Stop state-backed foreign buyouts in Canada’s resource sector – now – by Diane Francis (National Post – July 27, 2012)

The National Post is Canada’s second largest national paper.

The proposed takeover of Nexen Inc. by China National Offshore Oil Company, or any other like it, cannot be allowed. If the acquisition of Canada’s resource companies is not banned, then much of Calgary’s skyline will be snapped up by the world’s gigantic state-owned enterprises.
 
Resource companies are as important as banks or the stock exchange. The same ownership ring fence must be drawn around them, or a limit of 10% foreign ownership imposed. If that policy had not been adopted years ago by Ottawa, Toronto’s skyline would be very different.
 
The reality is that Canada is a small economy that must be protected, from potash to the TMX, from the foreign governments that have more money than Ottawa and bankroll enterprises and investment portfolios.

The new Game of Thrones is not about military conquest but about picking off trophy assets from countries, like Canada, that are Boy Scouts and naïve enough to let them do so. And growing and nurturing large successful entities is essential to any nation-state. Size matters.
 
The foreign buyout of resource, infrastructure and agricultural corporations simply has to stop. Foreigners can partner or do startups but nothing more.

This debate has nothing to do with economics or ideology. This is about street smarts. The U.S. — that bastion of free enterprise — did not allow CNOOC buy Unocal in 2005. It did not allow a Dubai company to control port infrastructure assets.
 
Developing nations like Brazil or China would never allow a Nexen to be bought even though their publicly protected resource giants prowl the world for other peoples’ assets. Even undeveloped nations like Nigeria require foreign oil or mining explorers to joint venture with government-controlled local corporations.
 
Canada should never have allowed Inco, Alcan, Petrokazakhstan, Addax, agri-business Viterra and dozens more resource companies to be picked off. That these deals have been rubber-stamped by Investment Canada does not establish a precedent. These represent disastrous mistakes and a dangerous trajectory.
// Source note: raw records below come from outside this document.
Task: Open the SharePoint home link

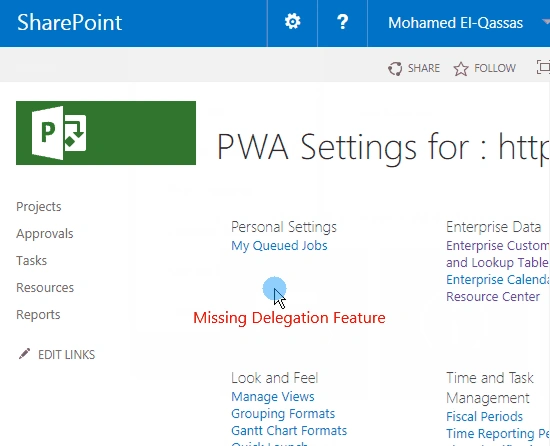Action: [69, 22]
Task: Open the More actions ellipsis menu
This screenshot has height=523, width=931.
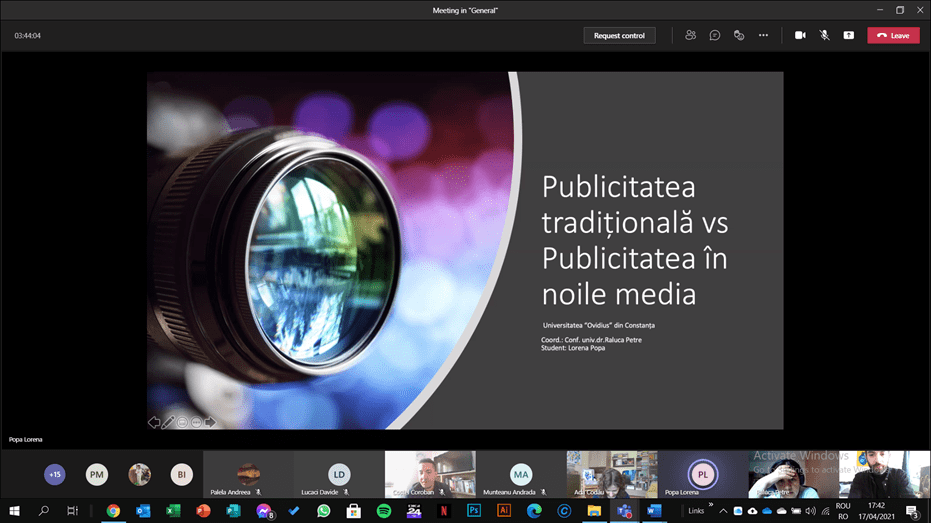Action: pos(763,35)
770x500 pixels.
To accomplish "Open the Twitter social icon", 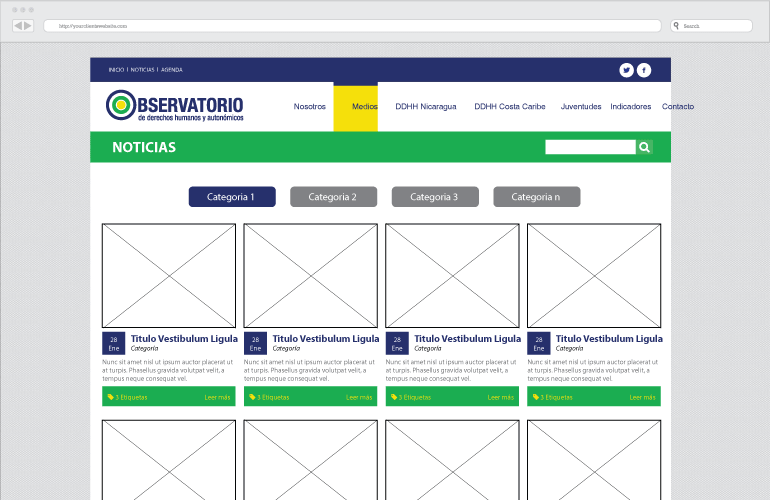I will click(x=626, y=70).
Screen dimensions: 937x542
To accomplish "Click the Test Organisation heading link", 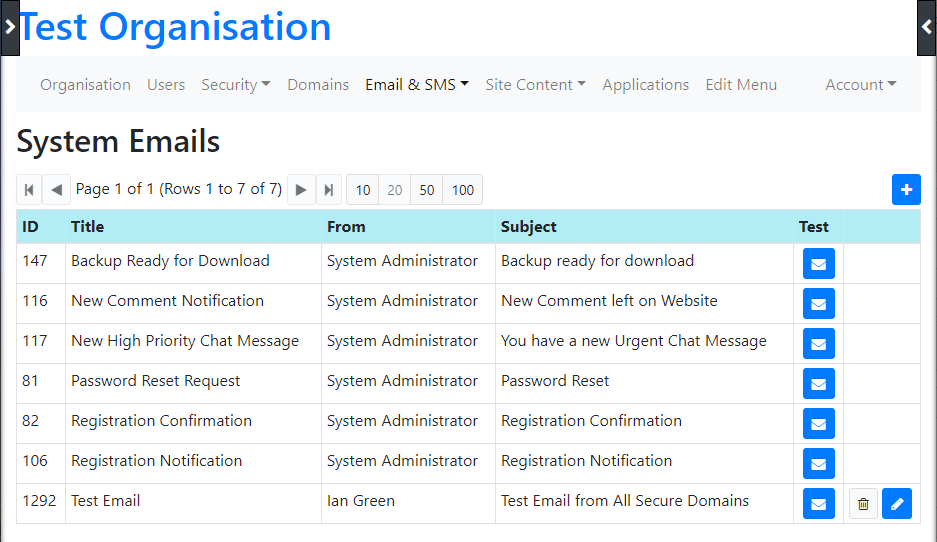I will pyautogui.click(x=175, y=27).
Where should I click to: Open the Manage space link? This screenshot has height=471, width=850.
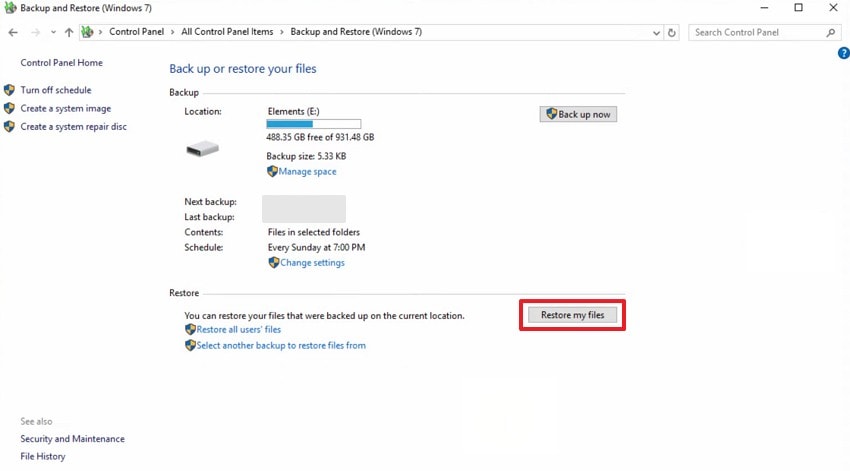coord(307,171)
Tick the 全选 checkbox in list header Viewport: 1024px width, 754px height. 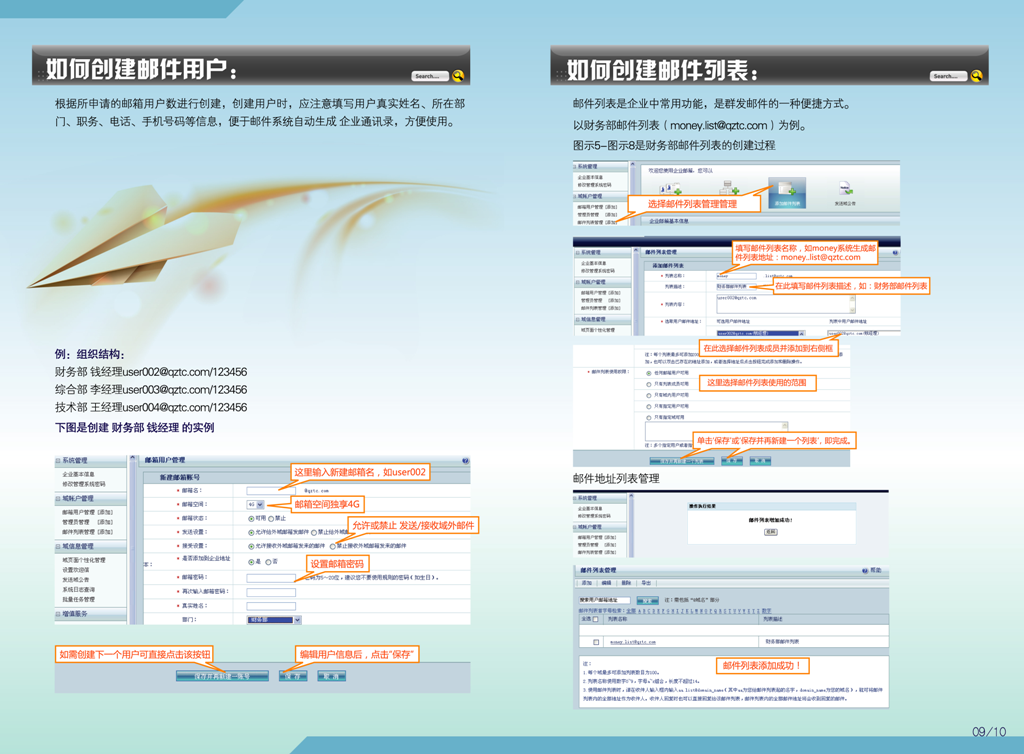(x=596, y=619)
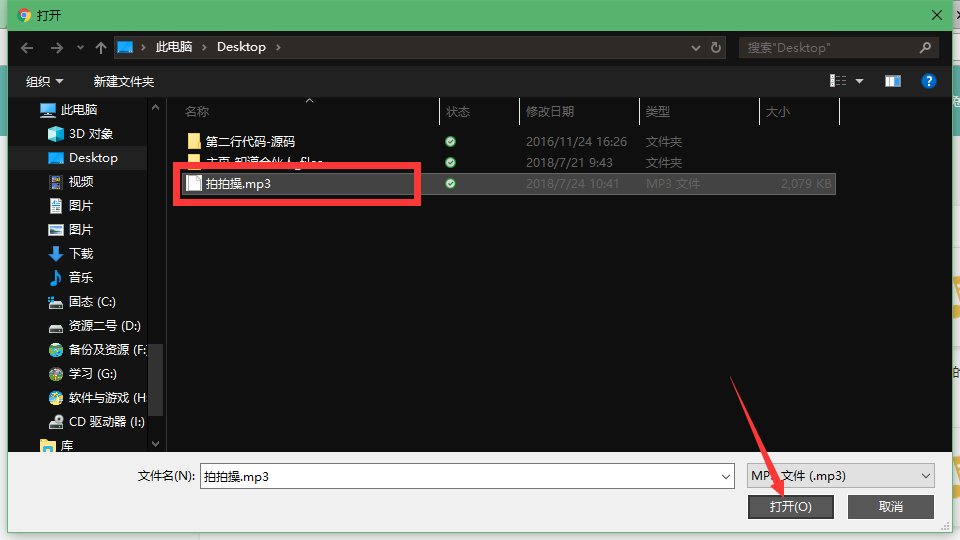Sort by the 修改日期 column header
This screenshot has width=960, height=540.
coord(550,112)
Here are 14 concrete reasons why: Nexen’s purchase will create a Takeover Hit List, among Canada’s 150 largest corporations, which includes Suncor Energy Inc., Enbridge Inc., Agrium Inc., Cenovus Energy Inc., Canadian Natural Resources Ltd., Teck Resources Ltd., TransCanada Corp., Canadian National Railway Co., Talisman Energy Inc., Gibson Energy Inc., Canadian Oil Sands Ltd., Pacific Rubiales Energy Corp., Penn West Petroleum Ltd.and Keyera Corp. Further down the food chain will be Canadian Pacific Railway Ltd., Sherritt International Corp., Pembina NGL Corp., Crescent Point Energy Corp., Pembina Pipeline Corp. and ARC Resources Ltd.